**AIM OF THE TASK:** Write out all the data again, exactly as it stands.

**EXCERPTED DATA:**
—————
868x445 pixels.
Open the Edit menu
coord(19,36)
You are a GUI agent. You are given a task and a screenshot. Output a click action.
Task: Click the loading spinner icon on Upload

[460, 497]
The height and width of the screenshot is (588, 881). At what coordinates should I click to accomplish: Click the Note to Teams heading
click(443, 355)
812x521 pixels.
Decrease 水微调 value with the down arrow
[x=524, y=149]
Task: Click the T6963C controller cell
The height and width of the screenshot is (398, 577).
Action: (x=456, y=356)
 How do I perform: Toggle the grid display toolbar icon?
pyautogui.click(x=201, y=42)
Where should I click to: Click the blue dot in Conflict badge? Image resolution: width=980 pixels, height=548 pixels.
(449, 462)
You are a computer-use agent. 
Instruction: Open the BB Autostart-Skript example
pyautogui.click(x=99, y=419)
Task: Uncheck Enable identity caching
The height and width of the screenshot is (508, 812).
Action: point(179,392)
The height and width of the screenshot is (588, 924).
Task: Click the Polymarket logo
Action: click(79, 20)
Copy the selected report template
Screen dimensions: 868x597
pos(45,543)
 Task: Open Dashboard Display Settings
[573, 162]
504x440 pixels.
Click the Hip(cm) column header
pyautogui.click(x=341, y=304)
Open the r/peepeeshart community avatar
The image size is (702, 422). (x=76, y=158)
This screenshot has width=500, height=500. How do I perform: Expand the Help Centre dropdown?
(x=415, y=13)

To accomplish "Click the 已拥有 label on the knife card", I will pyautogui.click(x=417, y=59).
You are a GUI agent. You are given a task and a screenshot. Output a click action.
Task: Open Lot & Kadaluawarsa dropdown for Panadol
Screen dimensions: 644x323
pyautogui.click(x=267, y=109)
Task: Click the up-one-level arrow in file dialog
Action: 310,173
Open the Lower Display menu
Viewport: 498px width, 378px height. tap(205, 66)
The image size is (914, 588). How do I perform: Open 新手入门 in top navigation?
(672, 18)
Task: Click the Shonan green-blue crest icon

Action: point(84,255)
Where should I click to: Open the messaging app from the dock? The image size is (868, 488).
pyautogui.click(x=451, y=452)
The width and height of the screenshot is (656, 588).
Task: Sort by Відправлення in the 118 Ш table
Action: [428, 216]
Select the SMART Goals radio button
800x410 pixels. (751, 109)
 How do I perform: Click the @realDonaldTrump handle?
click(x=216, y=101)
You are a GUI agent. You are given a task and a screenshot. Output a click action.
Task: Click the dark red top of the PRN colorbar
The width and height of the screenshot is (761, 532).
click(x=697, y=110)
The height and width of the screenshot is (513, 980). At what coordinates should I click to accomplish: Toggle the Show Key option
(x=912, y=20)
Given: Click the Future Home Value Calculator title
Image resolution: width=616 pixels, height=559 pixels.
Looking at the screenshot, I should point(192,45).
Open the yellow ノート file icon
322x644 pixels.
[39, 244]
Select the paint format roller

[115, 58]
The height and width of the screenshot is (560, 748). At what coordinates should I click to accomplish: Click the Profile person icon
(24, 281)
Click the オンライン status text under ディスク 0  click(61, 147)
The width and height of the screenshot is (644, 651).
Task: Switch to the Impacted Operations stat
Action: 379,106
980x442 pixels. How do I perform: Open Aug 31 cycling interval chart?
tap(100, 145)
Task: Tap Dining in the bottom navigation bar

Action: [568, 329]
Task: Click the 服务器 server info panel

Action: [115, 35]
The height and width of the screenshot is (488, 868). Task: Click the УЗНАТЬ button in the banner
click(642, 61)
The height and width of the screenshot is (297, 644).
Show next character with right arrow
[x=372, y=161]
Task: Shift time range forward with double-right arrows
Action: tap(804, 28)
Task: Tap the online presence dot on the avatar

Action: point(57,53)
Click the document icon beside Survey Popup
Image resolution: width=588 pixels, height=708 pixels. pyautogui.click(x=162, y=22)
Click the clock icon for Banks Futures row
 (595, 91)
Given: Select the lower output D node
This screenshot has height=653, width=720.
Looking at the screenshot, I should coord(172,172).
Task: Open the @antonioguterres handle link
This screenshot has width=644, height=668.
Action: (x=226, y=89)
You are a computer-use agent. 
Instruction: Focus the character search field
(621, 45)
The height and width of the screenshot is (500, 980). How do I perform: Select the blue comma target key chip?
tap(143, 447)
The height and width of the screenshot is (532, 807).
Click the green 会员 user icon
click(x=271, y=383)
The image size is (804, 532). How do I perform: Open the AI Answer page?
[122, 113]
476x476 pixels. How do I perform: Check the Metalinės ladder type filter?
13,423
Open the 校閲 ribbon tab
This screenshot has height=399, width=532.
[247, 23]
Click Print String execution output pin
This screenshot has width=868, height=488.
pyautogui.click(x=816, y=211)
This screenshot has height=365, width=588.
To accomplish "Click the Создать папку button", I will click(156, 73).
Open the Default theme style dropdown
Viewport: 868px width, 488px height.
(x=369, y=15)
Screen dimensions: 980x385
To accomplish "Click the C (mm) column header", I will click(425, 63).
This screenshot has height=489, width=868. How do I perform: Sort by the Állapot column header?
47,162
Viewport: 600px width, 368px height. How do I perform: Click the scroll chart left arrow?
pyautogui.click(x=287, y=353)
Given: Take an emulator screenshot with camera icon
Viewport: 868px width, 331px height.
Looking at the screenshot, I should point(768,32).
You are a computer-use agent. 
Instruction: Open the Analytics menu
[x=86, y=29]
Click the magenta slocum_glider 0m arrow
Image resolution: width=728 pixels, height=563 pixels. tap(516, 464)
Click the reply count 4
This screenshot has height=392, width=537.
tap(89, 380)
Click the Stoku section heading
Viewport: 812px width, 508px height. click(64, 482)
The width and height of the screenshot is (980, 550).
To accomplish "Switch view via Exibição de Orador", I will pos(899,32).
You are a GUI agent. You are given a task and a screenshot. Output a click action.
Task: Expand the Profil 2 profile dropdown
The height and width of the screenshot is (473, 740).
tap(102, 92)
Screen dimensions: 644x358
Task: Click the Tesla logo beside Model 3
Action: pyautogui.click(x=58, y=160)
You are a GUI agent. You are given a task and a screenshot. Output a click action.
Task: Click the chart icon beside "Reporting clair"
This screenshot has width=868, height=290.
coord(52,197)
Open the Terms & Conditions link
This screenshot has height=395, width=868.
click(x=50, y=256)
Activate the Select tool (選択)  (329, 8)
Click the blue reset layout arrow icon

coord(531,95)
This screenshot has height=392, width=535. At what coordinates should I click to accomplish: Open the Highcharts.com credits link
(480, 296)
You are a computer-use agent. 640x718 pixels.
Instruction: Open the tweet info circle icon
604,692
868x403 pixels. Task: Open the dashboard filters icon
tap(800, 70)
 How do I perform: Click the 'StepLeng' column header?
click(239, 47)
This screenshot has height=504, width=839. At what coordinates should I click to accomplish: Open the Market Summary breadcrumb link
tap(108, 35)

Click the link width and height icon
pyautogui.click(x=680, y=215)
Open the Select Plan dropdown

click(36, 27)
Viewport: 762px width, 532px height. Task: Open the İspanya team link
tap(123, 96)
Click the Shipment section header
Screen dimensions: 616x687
—————
**ANSWER AREA:**
868x445 pixels.
Open the Edit menu
coord(19,36)
You are a GUI agent. You are given a task and a screenshot. Output a click action.
Task: Click the loading spinner icon on Upload

[460, 497]
The height and width of the screenshot is (588, 881). At what coordinates should I click to accomplish: Click the Note to Teams heading
click(443, 355)
812x521 pixels.
Decrease 水微调 value with the down arrow
[x=524, y=149]
Task: Click the T6963C controller cell
The height and width of the screenshot is (398, 577).
Action: (x=456, y=356)
 How do I perform: Toggle the grid display toolbar icon?
pyautogui.click(x=201, y=42)
Where should I click to: Click the blue dot in Conflict badge? Image resolution: width=980 pixels, height=548 pixels.
(449, 462)
You are a computer-use agent. 
Instruction: Open the BB Autostart-Skript example
pyautogui.click(x=99, y=419)
Task: Uncheck Enable identity caching
The height and width of the screenshot is (508, 812).
Action: point(179,392)
The height and width of the screenshot is (588, 924).
Task: Click the Polymarket logo
Action: click(79, 20)
Copy the selected report template
Screen dimensions: 868x597
pos(45,543)
 Task: Open Dashboard Display Settings
[573, 162]
504x440 pixels.
Click the Hip(cm) column header
pyautogui.click(x=341, y=304)
Open the r/peepeeshart community avatar
The image size is (702, 422). (x=76, y=158)
This screenshot has width=500, height=500. How do I perform: Expand the Help Centre dropdown?
(x=415, y=13)

To accomplish "Click the 已拥有 label on the knife card", I will pyautogui.click(x=417, y=59).
You are a GUI agent. You are given a task and a screenshot. Output a click action.
Task: Open Lot & Kadaluawarsa dropdown for Panadol
Screen dimensions: 644x323
pyautogui.click(x=267, y=109)
Task: Click the up-one-level arrow in file dialog
Action: 310,173
Open the Lower Display menu
Viewport: 498px width, 378px height. tap(205, 66)
The image size is (914, 588). How do I perform: Open 新手入门 in top navigation?
(672, 18)
Task: Click the Shonan green-blue crest icon

Action: point(84,255)
Where should I click to: Open the messaging app from the dock? The image size is (868, 488).
pyautogui.click(x=451, y=452)
The width and height of the screenshot is (656, 588).
Task: Sort by Відправлення in the 118 Ш table
Action: [428, 216]
Select the SMART Goals radio button
800x410 pixels. (751, 109)
 How do I perform: Click the @realDonaldTrump handle?
click(x=216, y=101)
You are a GUI agent. You are given a task and a screenshot. Output a click action.
Task: Click the dark red top of the PRN colorbar
The width and height of the screenshot is (761, 532).
click(x=697, y=110)
The height and width of the screenshot is (513, 980). At what coordinates should I click to accomplish: Toggle the Show Key option
(x=912, y=20)
Given: Click the Future Home Value Calculator title
Image resolution: width=616 pixels, height=559 pixels.
Looking at the screenshot, I should point(192,45).
Open the yellow ノート file icon
322x644 pixels.
[39, 244]
Select the paint format roller

[115, 58]
The height and width of the screenshot is (560, 748). At what coordinates should I click to accomplish: Click the Profile person icon
(24, 281)
Click the オンライン status text under ディスク 0  click(61, 147)
The width and height of the screenshot is (644, 651).
Task: Switch to the Impacted Operations stat
Action: 379,106
980x442 pixels. How do I perform: Open Aug 31 cycling interval chart?
tap(100, 145)
Task: Tap Dining in the bottom navigation bar

Action: [568, 329]
Task: Click the 服务器 server info panel

Action: [115, 35]
The height and width of the screenshot is (488, 868). Task: Click the УЗНАТЬ button in the banner
click(642, 61)
The height and width of the screenshot is (297, 644).
Show next character with right arrow
[x=372, y=161]
Task: Shift time range forward with double-right arrows
Action: tap(804, 28)
Task: Tap the online presence dot on the avatar

Action: point(57,53)
Click the document icon beside Survey Popup
Image resolution: width=588 pixels, height=708 pixels. pyautogui.click(x=162, y=22)
Click the clock icon for Banks Futures row
 (595, 91)
Given: Select the lower output D node
This screenshot has height=653, width=720.
Looking at the screenshot, I should coord(172,172).
Task: Open the @antonioguterres handle link
This screenshot has width=644, height=668.
Action: (x=226, y=89)
You are a computer-use agent. 
Instruction: Focus the character search field
(621, 45)
The height and width of the screenshot is (500, 980). How do I perform: Select the blue comma target key chip?
tap(143, 447)
The height and width of the screenshot is (532, 807).
Click the green 会员 user icon
click(x=271, y=383)
The image size is (804, 532). How do I perform: Open the AI Answer page?
[122, 113]
476x476 pixels. How do I perform: Check the Metalinės ladder type filter?
13,423
Open the 校閲 ribbon tab
This screenshot has height=399, width=532.
[247, 23]
Click Print String execution output pin
This screenshot has width=868, height=488.
pyautogui.click(x=816, y=211)
This screenshot has height=365, width=588.
To accomplish "Click the Создать папку button", I will click(156, 73).
Open the Default theme style dropdown
Viewport: 868px width, 488px height.
(x=369, y=15)
Screen dimensions: 980x385
To accomplish "Click the C (mm) column header", I will click(425, 63).
This screenshot has height=489, width=868. How do I perform: Sort by the Állapot column header?
47,162
Viewport: 600px width, 368px height. How do I perform: Click the scroll chart left arrow?
pyautogui.click(x=287, y=353)
Given: Take an emulator screenshot with camera icon
Viewport: 868px width, 331px height.
Looking at the screenshot, I should point(768,32).
You are a computer-use agent. 
Instruction: Open the Analytics menu
[x=86, y=29]
Click the magenta slocum_glider 0m arrow
Image resolution: width=728 pixels, height=563 pixels. tap(516, 464)
Click the reply count 4
This screenshot has height=392, width=537.
tap(89, 380)
Click the Stoku section heading
Viewport: 812px width, 508px height. click(64, 482)
The width and height of the screenshot is (980, 550).
To accomplish "Switch view via Exibição de Orador", I will pos(899,32).
You are a GUI agent. You are given a task and a screenshot. Output a click action.
Task: Expand the Profil 2 profile dropdown
The height and width of the screenshot is (473, 740).
tap(102, 92)
Screen dimensions: 644x358
Task: Click the Tesla logo beside Model 3
Action: pyautogui.click(x=58, y=160)
You are a GUI agent. You are given a task and a screenshot. Output a click action.
Task: Click the chart icon beside "Reporting clair"
This screenshot has width=868, height=290.
coord(52,197)
Open the Terms & Conditions link
This screenshot has height=395, width=868.
click(x=50, y=256)
Activate the Select tool (選択)  (329, 8)
Click the blue reset layout arrow icon

coord(531,95)
This screenshot has height=392, width=535. At what coordinates should I click to accomplish: Open the Highcharts.com credits link
(480, 296)
You are a computer-use agent. 640x718 pixels.
Instruction: Open the tweet info circle icon
604,692
868x403 pixels. Task: Open the dashboard filters icon
tap(800, 70)
 How do I perform: Click the 'StepLeng' column header?
click(239, 47)
This screenshot has height=504, width=839. At what coordinates should I click to accomplish: Open the Market Summary breadcrumb link
tap(108, 35)

Click the link width and height icon
pyautogui.click(x=680, y=215)
Open the Select Plan dropdown

click(36, 27)
Viewport: 762px width, 532px height. Task: Open the İspanya team link
tap(123, 96)
Click the Shipment section header
Screen dimensions: 616x687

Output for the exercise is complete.